[Stored data]
────────────────────────────────────────

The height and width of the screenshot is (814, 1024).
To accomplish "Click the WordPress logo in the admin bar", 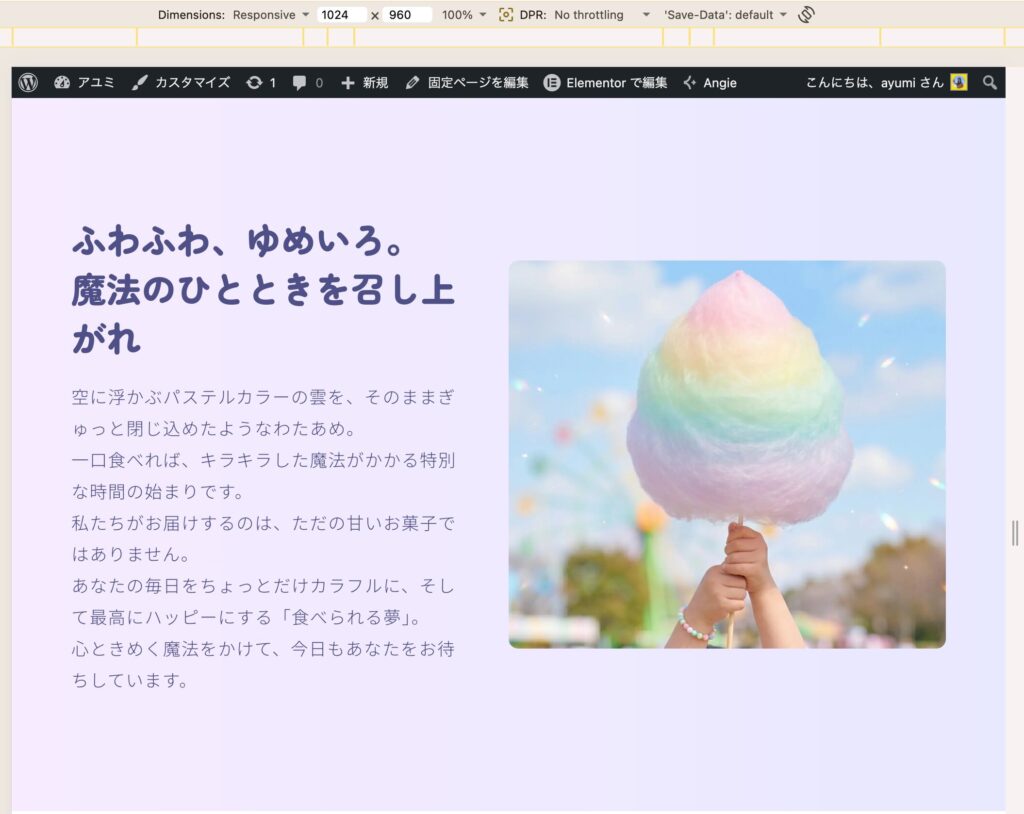I will (x=26, y=83).
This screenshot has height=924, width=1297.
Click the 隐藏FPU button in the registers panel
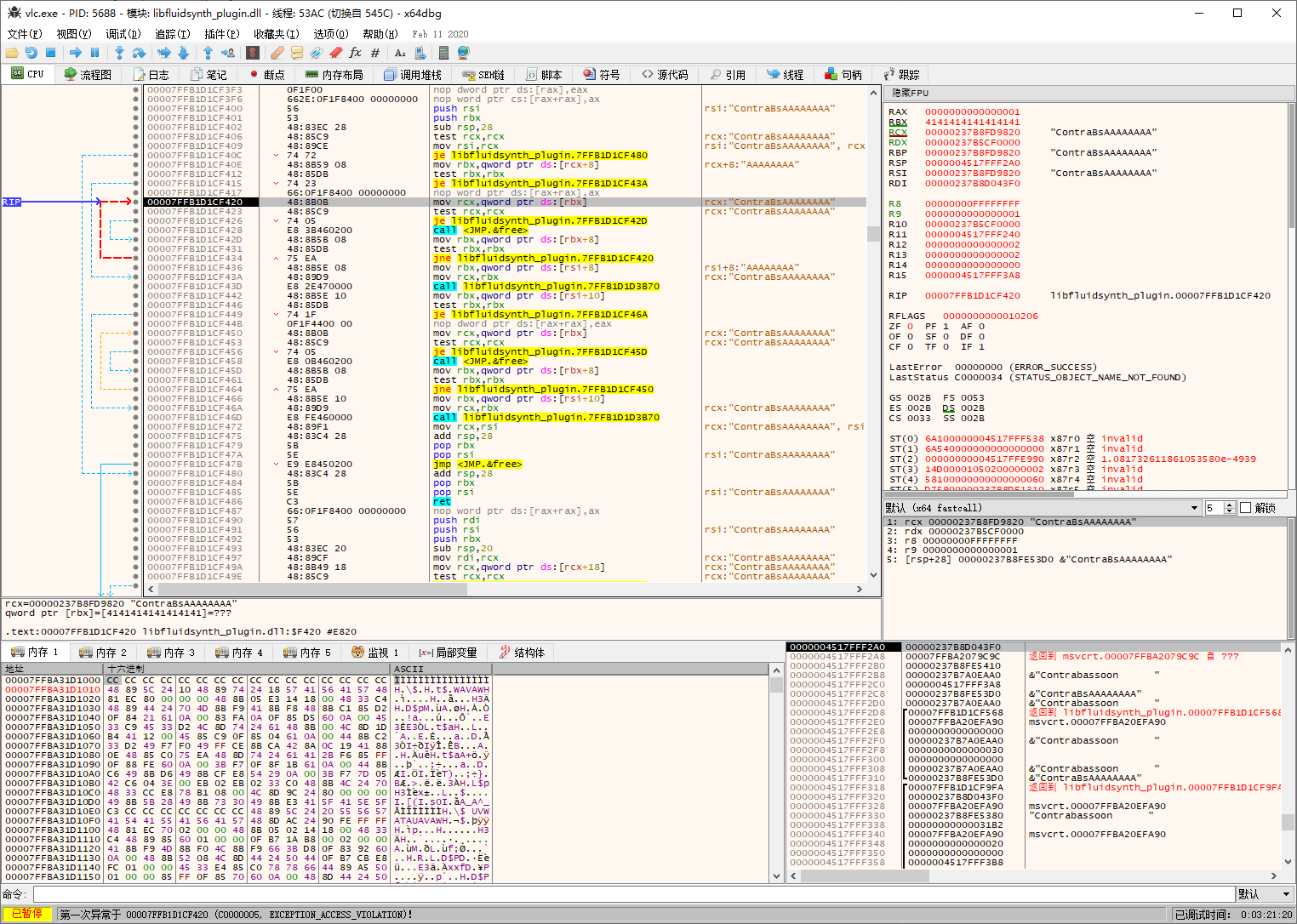912,93
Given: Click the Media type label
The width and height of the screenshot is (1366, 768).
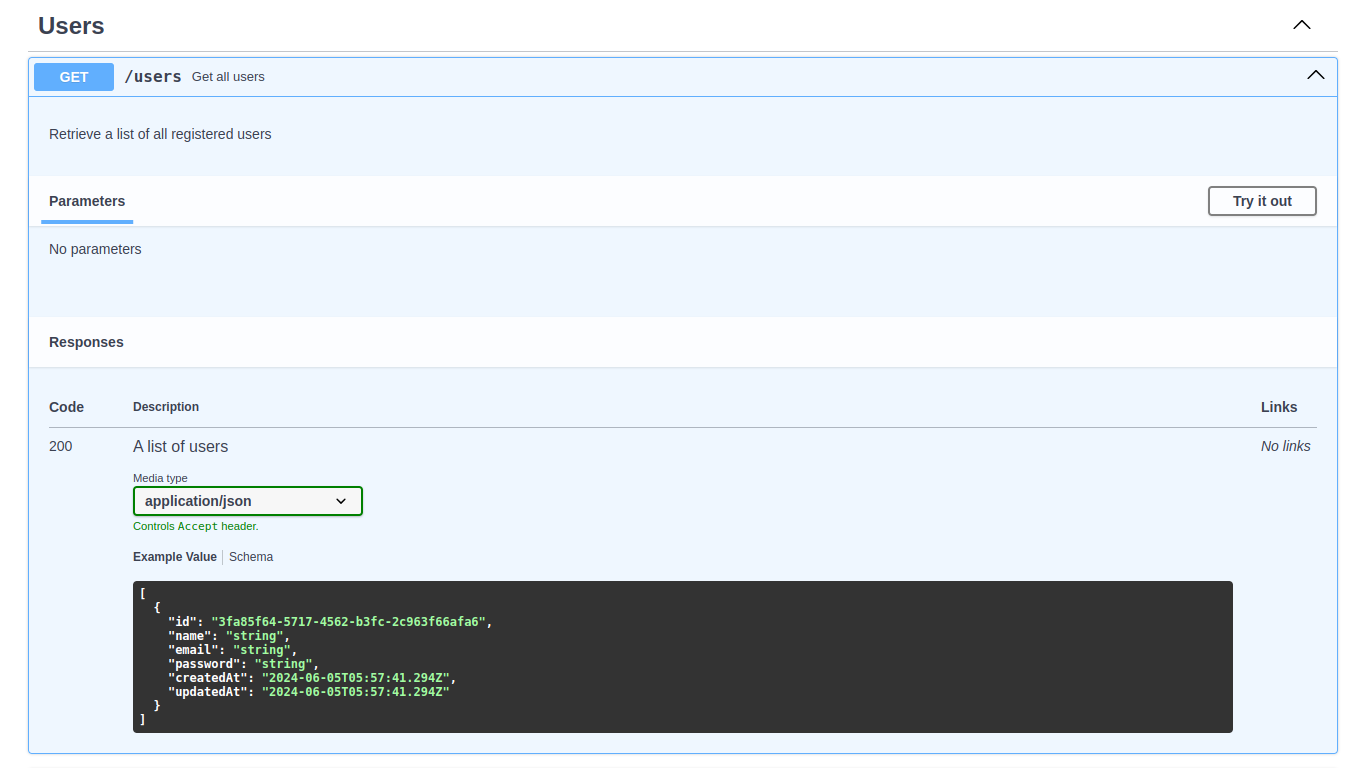Looking at the screenshot, I should tap(160, 478).
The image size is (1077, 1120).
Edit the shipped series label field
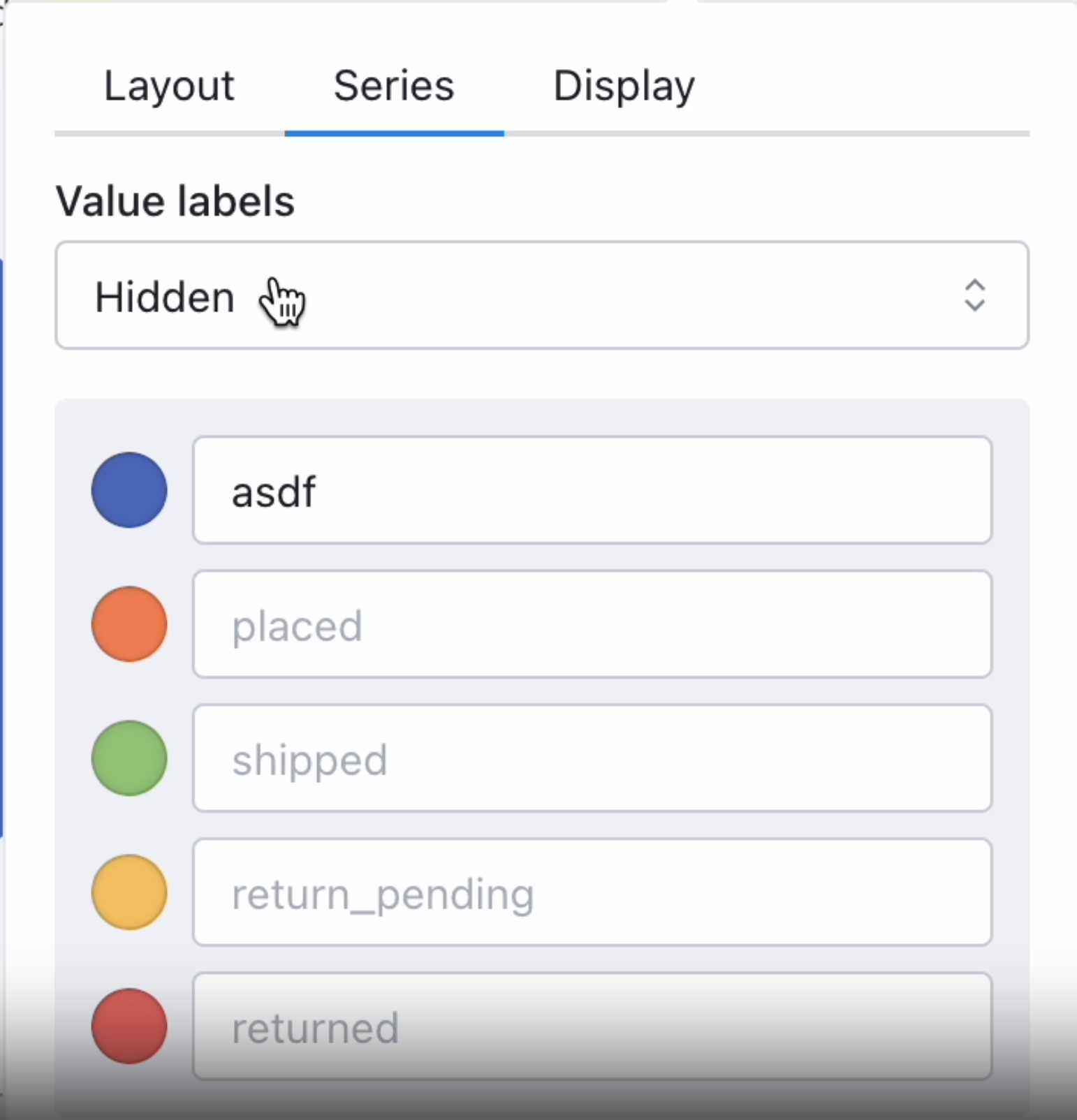click(592, 758)
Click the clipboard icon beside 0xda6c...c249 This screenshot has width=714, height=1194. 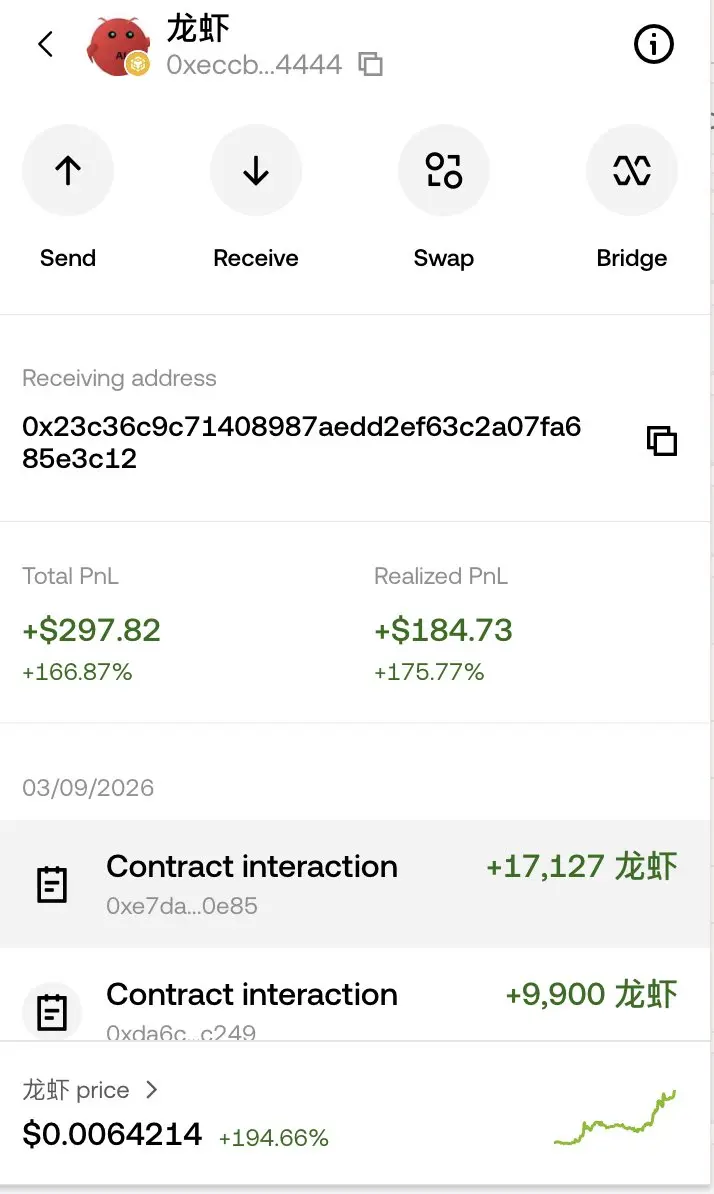[x=52, y=1012]
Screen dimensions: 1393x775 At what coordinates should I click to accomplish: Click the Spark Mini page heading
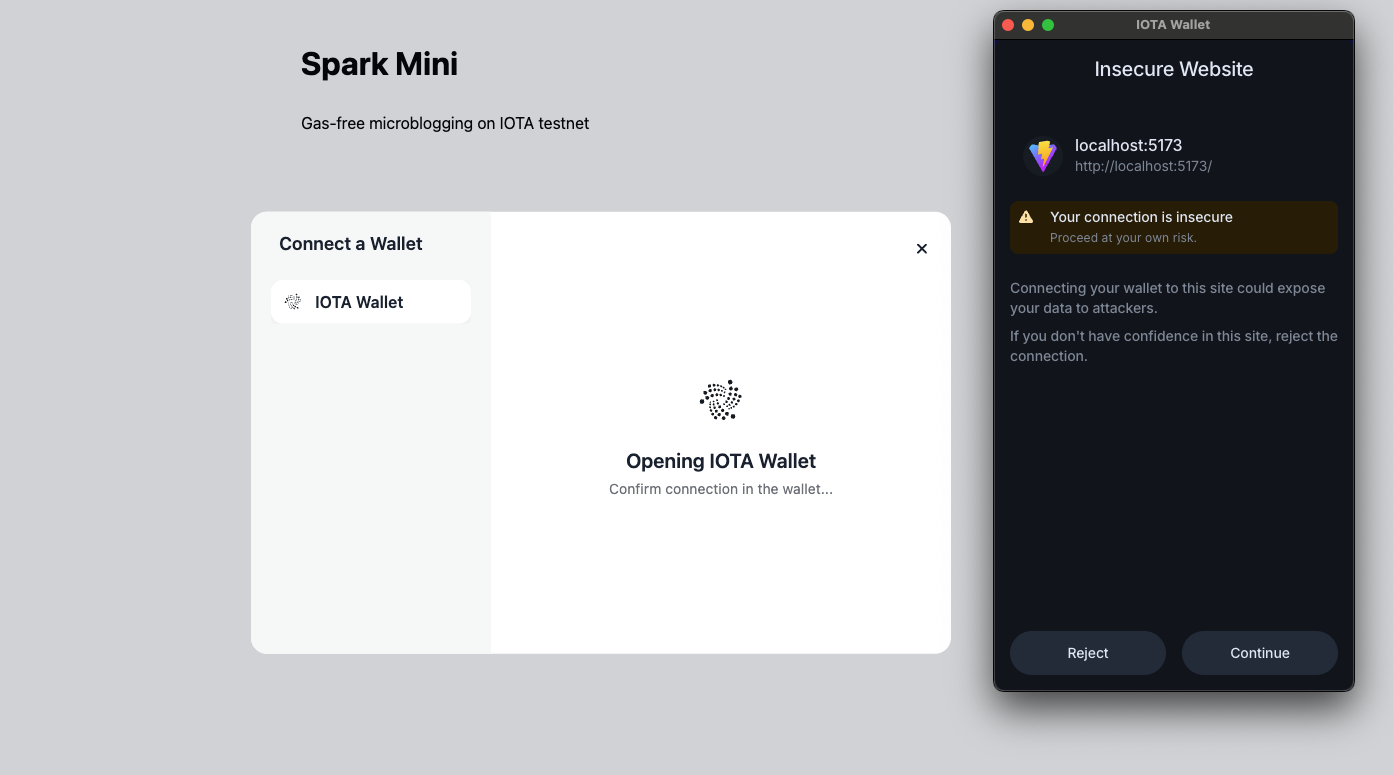[x=379, y=64]
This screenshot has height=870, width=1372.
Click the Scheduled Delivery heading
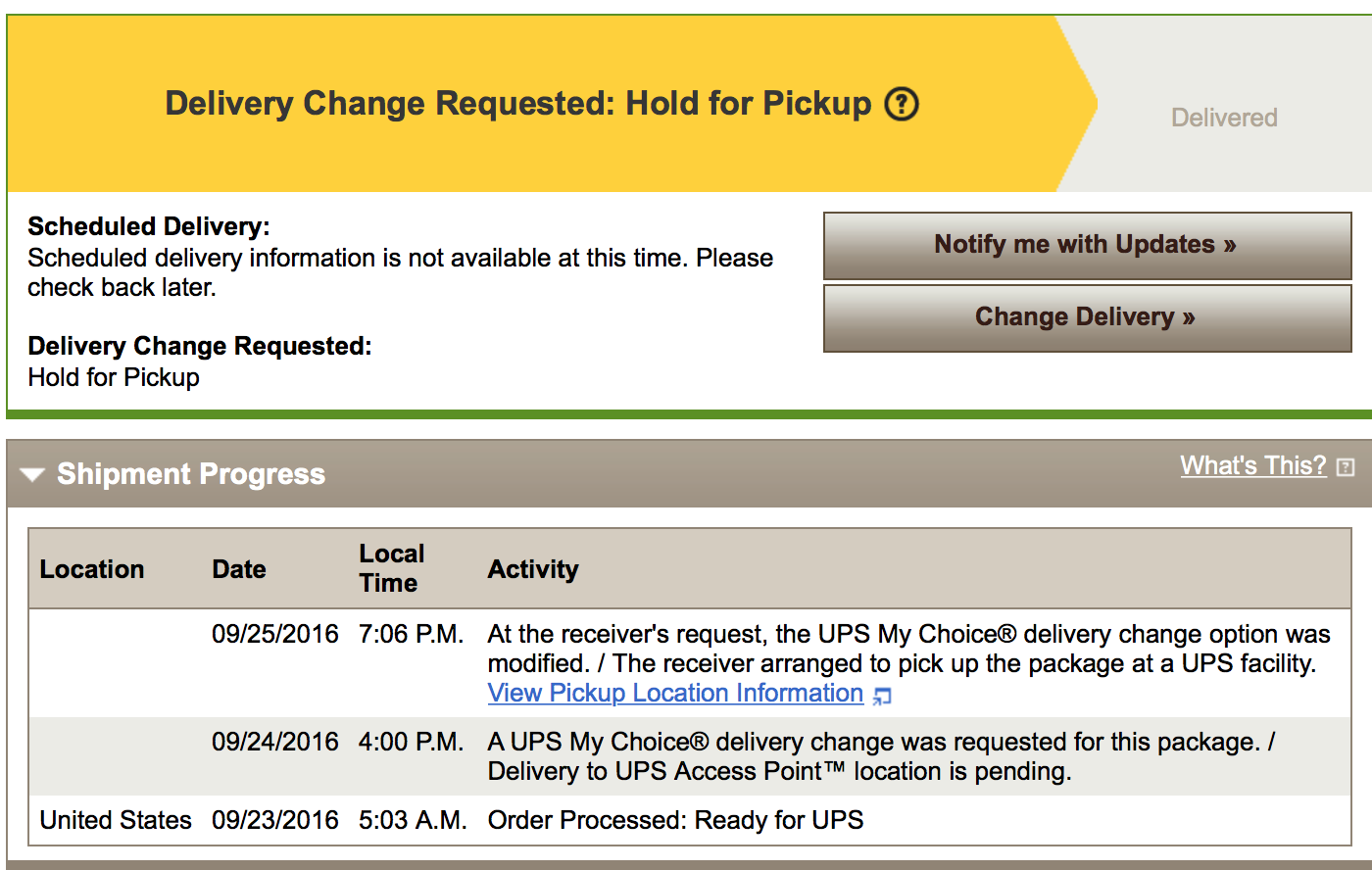click(x=149, y=226)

────────────────────────────────────────

Your answer must be the lines from the line containing "This screenshot has height=870, width=1372." through the final line of the data, written out exactly, both ends included and pictures left out.

This screenshot has height=870, width=1372.
Click the Scheduled Delivery heading
click(x=149, y=226)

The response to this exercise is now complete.